Similar to the University of Oxford itself, the precise date of establishment of St Edmund Hall is not certain; it is usually estimated at 1236, before any other college was formally established, though the founder from whom the Hall takes its name, St Edmund of Abingdon, Oxfordshire, the first known Oxford Master of Arts and the first Oxford-educated Archbishop of Canterbury, lived and taught on the college site as early as the 1190s. The name St Edmund Hall (Aula Sancti Edmundi) first appears in a 1317 rental agreement.
Before that, the house appeared as the ‘house of Cowley’ in rental agreements with the abbey. Thomas of Malsbury, the Vicar of Cowley, partially conveyed the site and its buildings to the abbey in 1270-71, having purchased it for eight pounds nine years prior. Cowley fully conveyed the property to the abbey in 1289-90 with an annuity of 'thirteen shillings and fourpence', 13s.4d. or 13⧸4 (read as 'thirteen and four', i.e. one 'mark', a notional value being worth precisely two-thirds of a ₤ Stg) paid to himself and eight shillings for his niece. 
During the thirteenth century, the university encouraged masters of the arts to rent properties to take in scholars as their tenants. The university preferred such arrangements over private lodgings, which it linked to loose living, poor discipline, public disorder and fighting. Moreover, university-approved accommodation run by approved principals, gave the university more oversight. Principals leased the halls annually and had to present themselves in front of the university's chancellor in St Mary's church yearly and guarantee that their hall would pay its rent. Halls whose principals undertook this formality earned recognition as academic halls.
John de Cornuba leased the Hall from Osney Abbey, a large Augustinian institution in the neighbouring town of Osney, for thirty-five shillings (i.e. ₤1-15-0 or exactly one and three-quarters of a ₤ Stg) annually.
The Abbey's rent collections varied from fifteen shillings (i.e. 3 crowns or more commonly spoken as three-quarters of a ₤ Stg) for small institutions to four pounds for larger institutions. Judging by the Hall's annual rent sum, St Edmund's was a small to medium-sized academic hall at the time. However, by 1324-5 Osney Abbey had raised the Hall's rent to forty-six shillings and eight pence (i.e. ₤2-6-8, two pounds and a 'noble' where the notional value of 6 shillings and eightpence is equal to precisely one-third of a ₤ Stg) while rents for other student hall's in the city had fallen. The rent increase indicates that the site expanded after 1318. Letters sent to Oseney showed that the abbey gained two additional plots of land and buildings adjacent to the Hall and leased it to St Edmund Hall. The acquisition increased the Hall's capacity and also gave it access to the well which forms the centrepiece of the quadrangle. 

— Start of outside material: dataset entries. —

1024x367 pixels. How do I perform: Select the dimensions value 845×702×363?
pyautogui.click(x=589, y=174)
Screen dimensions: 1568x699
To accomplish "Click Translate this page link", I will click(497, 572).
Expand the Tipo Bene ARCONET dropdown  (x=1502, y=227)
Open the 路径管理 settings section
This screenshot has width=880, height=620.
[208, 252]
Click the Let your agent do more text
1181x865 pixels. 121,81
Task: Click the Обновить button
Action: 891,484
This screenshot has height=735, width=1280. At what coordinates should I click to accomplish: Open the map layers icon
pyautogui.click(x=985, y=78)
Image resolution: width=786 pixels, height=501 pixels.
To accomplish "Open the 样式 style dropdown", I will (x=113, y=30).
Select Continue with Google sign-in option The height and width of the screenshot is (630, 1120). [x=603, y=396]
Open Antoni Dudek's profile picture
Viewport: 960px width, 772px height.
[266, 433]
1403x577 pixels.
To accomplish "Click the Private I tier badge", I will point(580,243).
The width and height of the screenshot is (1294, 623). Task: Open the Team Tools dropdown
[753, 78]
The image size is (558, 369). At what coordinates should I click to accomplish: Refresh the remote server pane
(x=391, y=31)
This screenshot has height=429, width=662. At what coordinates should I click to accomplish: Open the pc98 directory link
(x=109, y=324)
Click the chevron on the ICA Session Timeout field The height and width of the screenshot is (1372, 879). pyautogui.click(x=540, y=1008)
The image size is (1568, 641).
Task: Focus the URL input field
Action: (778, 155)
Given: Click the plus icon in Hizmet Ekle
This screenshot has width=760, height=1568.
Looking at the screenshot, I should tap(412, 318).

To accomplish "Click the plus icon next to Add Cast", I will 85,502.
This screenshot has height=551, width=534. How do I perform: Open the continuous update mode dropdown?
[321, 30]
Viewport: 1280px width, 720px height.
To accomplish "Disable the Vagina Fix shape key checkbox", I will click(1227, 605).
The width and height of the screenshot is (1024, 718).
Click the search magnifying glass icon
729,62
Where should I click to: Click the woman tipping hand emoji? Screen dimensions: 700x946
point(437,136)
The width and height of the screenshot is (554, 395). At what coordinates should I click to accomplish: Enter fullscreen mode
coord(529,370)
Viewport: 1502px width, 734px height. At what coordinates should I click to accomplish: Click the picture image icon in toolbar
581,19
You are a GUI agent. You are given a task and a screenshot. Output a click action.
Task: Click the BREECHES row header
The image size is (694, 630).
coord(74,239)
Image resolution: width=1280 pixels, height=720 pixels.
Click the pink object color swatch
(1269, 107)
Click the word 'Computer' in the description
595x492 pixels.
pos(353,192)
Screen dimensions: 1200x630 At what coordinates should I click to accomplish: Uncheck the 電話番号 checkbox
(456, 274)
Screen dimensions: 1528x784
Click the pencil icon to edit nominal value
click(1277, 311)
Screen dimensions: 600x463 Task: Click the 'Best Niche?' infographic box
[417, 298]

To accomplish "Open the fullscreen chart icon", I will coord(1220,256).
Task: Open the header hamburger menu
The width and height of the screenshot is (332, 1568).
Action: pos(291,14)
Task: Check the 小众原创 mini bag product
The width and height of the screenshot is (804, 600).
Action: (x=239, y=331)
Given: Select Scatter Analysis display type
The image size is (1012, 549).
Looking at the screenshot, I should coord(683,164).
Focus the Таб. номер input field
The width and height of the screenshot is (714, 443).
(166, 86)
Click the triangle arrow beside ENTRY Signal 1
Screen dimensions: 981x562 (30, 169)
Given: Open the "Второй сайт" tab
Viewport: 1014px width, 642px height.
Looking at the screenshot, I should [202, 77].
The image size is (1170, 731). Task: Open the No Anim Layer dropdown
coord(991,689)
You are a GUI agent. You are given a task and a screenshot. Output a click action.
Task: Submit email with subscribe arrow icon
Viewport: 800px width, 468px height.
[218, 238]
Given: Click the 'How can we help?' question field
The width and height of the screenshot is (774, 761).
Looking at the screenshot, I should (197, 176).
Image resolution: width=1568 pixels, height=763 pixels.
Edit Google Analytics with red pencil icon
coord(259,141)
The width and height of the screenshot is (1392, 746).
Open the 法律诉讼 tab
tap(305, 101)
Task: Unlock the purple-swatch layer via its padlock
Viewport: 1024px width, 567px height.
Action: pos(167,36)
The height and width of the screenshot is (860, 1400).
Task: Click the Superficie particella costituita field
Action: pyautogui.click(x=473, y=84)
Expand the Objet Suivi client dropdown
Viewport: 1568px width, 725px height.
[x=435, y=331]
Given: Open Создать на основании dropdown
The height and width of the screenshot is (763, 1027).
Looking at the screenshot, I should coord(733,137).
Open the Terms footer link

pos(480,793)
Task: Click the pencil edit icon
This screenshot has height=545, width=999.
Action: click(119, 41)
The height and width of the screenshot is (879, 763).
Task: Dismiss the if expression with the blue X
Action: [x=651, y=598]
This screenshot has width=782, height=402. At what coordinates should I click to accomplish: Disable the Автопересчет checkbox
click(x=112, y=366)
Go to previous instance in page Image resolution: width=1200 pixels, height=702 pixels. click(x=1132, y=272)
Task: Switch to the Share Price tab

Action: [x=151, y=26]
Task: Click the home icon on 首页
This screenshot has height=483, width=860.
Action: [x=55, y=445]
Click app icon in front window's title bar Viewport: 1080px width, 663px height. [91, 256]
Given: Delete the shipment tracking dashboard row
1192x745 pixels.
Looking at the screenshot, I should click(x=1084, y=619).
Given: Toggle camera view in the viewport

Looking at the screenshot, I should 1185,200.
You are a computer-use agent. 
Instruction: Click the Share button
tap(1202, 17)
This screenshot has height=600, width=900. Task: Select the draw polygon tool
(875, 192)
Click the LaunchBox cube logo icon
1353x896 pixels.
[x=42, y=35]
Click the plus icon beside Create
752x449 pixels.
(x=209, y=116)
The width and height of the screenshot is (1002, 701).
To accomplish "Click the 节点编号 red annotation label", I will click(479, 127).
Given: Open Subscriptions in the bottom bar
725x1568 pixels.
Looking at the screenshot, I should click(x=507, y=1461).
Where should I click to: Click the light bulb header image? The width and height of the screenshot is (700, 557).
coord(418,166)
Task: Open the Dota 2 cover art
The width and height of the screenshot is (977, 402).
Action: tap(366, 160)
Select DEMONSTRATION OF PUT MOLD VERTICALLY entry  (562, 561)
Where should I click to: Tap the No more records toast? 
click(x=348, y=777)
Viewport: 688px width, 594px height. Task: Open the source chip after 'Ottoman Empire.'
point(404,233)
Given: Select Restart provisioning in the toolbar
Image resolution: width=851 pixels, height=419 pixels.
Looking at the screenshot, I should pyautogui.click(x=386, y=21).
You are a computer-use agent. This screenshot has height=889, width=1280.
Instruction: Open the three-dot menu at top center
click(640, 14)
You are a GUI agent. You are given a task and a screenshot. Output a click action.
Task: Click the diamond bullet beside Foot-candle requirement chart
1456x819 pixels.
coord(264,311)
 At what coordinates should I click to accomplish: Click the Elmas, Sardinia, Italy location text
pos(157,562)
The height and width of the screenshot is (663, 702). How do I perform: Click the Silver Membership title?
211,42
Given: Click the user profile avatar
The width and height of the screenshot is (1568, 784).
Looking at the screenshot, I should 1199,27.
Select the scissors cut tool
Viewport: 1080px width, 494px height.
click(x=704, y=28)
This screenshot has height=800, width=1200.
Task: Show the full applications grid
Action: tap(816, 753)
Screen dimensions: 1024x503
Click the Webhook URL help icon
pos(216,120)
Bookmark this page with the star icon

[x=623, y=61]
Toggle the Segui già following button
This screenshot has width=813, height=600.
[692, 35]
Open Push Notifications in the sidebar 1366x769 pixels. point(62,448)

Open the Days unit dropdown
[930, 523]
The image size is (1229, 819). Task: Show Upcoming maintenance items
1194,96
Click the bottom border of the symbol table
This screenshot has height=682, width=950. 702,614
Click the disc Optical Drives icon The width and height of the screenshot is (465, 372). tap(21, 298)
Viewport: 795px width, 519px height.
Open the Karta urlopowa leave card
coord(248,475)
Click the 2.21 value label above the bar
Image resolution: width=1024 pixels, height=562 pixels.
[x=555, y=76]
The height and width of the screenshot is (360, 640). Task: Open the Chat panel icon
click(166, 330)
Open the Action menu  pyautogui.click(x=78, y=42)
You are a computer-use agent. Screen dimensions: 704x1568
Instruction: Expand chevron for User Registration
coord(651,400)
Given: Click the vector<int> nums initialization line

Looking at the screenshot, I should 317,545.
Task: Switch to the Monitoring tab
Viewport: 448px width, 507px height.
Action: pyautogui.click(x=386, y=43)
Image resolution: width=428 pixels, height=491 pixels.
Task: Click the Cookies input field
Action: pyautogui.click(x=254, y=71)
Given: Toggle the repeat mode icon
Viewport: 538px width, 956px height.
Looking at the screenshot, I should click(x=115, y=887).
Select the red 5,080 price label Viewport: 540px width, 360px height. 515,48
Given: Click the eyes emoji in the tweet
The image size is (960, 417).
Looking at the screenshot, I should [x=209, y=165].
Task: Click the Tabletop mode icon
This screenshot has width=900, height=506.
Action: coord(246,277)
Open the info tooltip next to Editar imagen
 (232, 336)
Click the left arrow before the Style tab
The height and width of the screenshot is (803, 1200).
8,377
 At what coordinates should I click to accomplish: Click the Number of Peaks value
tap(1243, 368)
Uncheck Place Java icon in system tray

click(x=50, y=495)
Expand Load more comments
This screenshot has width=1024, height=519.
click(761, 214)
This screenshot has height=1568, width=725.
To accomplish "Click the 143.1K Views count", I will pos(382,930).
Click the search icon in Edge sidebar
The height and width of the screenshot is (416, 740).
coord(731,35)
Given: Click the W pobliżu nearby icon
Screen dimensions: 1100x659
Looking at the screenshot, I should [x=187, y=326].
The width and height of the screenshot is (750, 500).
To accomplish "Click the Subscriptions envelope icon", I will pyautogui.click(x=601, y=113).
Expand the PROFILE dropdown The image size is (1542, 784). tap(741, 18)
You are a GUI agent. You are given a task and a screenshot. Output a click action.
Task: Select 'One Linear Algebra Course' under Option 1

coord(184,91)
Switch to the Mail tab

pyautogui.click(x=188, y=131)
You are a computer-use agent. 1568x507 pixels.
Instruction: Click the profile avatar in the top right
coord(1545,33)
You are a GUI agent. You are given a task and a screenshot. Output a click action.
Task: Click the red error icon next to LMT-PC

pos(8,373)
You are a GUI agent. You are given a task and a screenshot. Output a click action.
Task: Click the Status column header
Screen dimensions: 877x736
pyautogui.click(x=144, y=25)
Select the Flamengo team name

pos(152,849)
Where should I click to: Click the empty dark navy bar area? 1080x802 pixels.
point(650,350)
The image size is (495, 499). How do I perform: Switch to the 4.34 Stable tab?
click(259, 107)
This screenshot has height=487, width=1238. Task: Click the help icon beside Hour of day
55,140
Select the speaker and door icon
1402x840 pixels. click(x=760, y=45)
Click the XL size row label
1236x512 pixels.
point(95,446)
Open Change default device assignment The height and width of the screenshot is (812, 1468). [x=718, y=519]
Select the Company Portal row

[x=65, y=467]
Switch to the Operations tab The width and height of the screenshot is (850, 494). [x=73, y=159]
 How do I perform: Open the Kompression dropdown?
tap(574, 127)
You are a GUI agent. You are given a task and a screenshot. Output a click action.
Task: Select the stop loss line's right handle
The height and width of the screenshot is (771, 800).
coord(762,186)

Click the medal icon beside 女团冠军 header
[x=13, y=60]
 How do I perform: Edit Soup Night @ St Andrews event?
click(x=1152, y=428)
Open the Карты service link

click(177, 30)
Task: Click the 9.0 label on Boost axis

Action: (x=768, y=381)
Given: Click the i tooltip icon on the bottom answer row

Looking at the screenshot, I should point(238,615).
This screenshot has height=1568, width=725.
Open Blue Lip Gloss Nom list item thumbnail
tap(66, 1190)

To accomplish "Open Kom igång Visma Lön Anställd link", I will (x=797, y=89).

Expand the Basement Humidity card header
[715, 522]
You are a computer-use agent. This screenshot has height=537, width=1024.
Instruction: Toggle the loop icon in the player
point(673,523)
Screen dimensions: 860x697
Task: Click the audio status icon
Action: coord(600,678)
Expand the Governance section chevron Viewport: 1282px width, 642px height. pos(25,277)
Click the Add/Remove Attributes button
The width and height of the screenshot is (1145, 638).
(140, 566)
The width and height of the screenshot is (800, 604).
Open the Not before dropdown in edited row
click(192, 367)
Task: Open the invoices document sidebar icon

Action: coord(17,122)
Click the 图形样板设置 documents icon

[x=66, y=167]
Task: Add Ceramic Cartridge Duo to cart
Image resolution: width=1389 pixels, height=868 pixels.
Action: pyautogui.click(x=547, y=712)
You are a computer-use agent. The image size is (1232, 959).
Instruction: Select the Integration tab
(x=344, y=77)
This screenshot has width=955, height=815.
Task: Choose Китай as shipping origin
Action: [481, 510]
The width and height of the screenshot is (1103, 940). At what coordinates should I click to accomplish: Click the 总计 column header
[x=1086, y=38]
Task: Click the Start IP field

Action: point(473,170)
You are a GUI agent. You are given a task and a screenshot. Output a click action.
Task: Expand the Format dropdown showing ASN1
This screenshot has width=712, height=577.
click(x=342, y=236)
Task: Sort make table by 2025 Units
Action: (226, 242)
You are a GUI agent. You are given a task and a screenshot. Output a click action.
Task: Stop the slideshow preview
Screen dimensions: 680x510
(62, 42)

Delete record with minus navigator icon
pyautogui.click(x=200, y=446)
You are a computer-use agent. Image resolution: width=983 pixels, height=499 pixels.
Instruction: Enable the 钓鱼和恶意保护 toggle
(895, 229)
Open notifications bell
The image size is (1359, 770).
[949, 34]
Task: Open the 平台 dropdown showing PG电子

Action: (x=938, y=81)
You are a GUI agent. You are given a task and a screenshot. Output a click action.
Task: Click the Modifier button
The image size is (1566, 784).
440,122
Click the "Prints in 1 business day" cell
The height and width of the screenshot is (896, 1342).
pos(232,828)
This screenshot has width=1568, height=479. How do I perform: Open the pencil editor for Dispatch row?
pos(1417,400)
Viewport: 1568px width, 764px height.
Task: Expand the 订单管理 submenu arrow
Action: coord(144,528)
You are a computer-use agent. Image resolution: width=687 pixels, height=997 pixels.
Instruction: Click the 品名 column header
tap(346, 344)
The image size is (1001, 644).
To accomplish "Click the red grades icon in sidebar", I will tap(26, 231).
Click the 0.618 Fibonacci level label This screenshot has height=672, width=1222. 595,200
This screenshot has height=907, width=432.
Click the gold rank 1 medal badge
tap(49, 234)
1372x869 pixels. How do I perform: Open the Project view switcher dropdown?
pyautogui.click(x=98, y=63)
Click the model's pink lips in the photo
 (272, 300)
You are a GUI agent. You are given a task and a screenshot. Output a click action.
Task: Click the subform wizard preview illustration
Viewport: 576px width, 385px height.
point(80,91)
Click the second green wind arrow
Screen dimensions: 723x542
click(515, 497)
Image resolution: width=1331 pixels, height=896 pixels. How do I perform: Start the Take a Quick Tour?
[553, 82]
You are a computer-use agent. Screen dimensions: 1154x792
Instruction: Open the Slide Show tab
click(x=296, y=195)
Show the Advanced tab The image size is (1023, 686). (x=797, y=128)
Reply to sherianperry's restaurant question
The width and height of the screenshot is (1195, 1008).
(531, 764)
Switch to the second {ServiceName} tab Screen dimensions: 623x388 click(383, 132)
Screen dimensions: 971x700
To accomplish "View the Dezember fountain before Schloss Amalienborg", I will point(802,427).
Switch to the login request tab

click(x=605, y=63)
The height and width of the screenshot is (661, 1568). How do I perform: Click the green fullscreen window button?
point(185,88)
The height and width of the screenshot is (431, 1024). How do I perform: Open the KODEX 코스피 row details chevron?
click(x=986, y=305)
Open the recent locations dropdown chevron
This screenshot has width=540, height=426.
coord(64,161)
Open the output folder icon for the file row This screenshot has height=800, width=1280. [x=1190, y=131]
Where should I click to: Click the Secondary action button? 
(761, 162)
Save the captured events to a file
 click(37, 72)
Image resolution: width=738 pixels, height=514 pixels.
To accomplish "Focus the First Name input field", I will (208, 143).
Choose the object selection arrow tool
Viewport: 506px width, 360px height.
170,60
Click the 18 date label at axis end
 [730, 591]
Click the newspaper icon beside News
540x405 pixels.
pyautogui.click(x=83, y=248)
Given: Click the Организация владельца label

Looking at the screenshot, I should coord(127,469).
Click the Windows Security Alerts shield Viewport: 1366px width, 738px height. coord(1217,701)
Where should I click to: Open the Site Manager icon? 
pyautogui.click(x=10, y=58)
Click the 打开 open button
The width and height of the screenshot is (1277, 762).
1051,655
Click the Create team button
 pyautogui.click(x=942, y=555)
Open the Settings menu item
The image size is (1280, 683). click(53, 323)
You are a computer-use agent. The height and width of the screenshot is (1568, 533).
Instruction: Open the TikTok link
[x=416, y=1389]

St Edmund Hall began as one of Oxford's ancient Aularian houses, the medieval halls that laid the University's foundation, preceding the creation of the first colleges. As the only surviving medieval hall, its members are known as Aularians.

Lollardism

The college has a history of independent thought, which brought it into frequent conflict with both Church and State. During the late 14th and early 15th centuries, it was a bastion of John Wycliffe's supporters, pejoratively referred to as Lollards. This group of reformists challenged Papal supremacy, condemning practices such as Clerical celibacy, offerings to effigies, confession, and pilgrimage. They also believed that transubstantiation was tantamount to necromancy and felt that the Church's pursuit of arts and crafts was wasteful. However, it was their early Bible translations and belief that everyone should have access to scriptures which they were primarily known for. Ultimately, Lollardism would assimilate with Protestantism in the 1500s culminating in King Henry VIII's English Reformation.

William Taylor

The Hall's reformist activities caught the attention of Archbishop Thomas Arundel who opposed Lollardism. Arundel witnessed a sermon given by Principal William Taylor at St Paul's Cross in 1406 or 1407 and summoned him. However, Taylor failed to appear and was subsequently excommunicated for contumacy. Following his excommunication, Taylor embarked on a career as a Lollard preacher. 
Taylor continued to preach whilst excommunicated. In 1419/20 Archbishop Chichele absolved Taylor after he confessed to preaching whilst excommunicated. However, he was arrested soon thereafter for espousing unorthodox opinions in Bristol's Holy Trinity Church. 
Subsequently, Taylor was declared a relapsed heretic, handed over to the secular courts and burnt at the stake.

Peter Payne

Taylor's successor Peter Payne, also a Lollard, continued supporting Wyclif's opinions. It is believed that Payne was partly switched on to Lolladism by John Purvey, one of Wycliffe's original supporters. Purvey advocated for vernacular translations of the Bible, and compelled Payne to defend Wycliffs translations of the scriptures. Payne drew hostility from Oxford's Friars after allegedly purloining the University's common seal and using it to seal a letter sent to the ecclesiastical reformer Jan Hus in Prague. His letter claimed that Oxford and all of England barring the Friars shared the same views that Hus's supporters (the Hussites) shared in Prague. The letter also commended Wyclif's life and teachings and because he sealed it with the University's seal the Hussites accepted it as genuine. 
 
Arundel deemed the college's activities dangerous enough to warrant an intervention and suppression. Arundel began by banning Oxford's schools from using Wycliffe's texts unless approved by a committee and ordered that all of Oxford's principals make monthly inquiries to make sure their scholars' views were orthodox. Next, he ordered each committee to go through Wyclif's writings and draw up a list of errors and heresys which he presented to the King. The King wrote to the university ordering that anyone holding reformist opinions be placed in prison. 
Peter Payne fled the country left Oxford in 1412. Little is known of Payne after his time at St Edmund's but it is believed he died in Prague as a veteran Hussite.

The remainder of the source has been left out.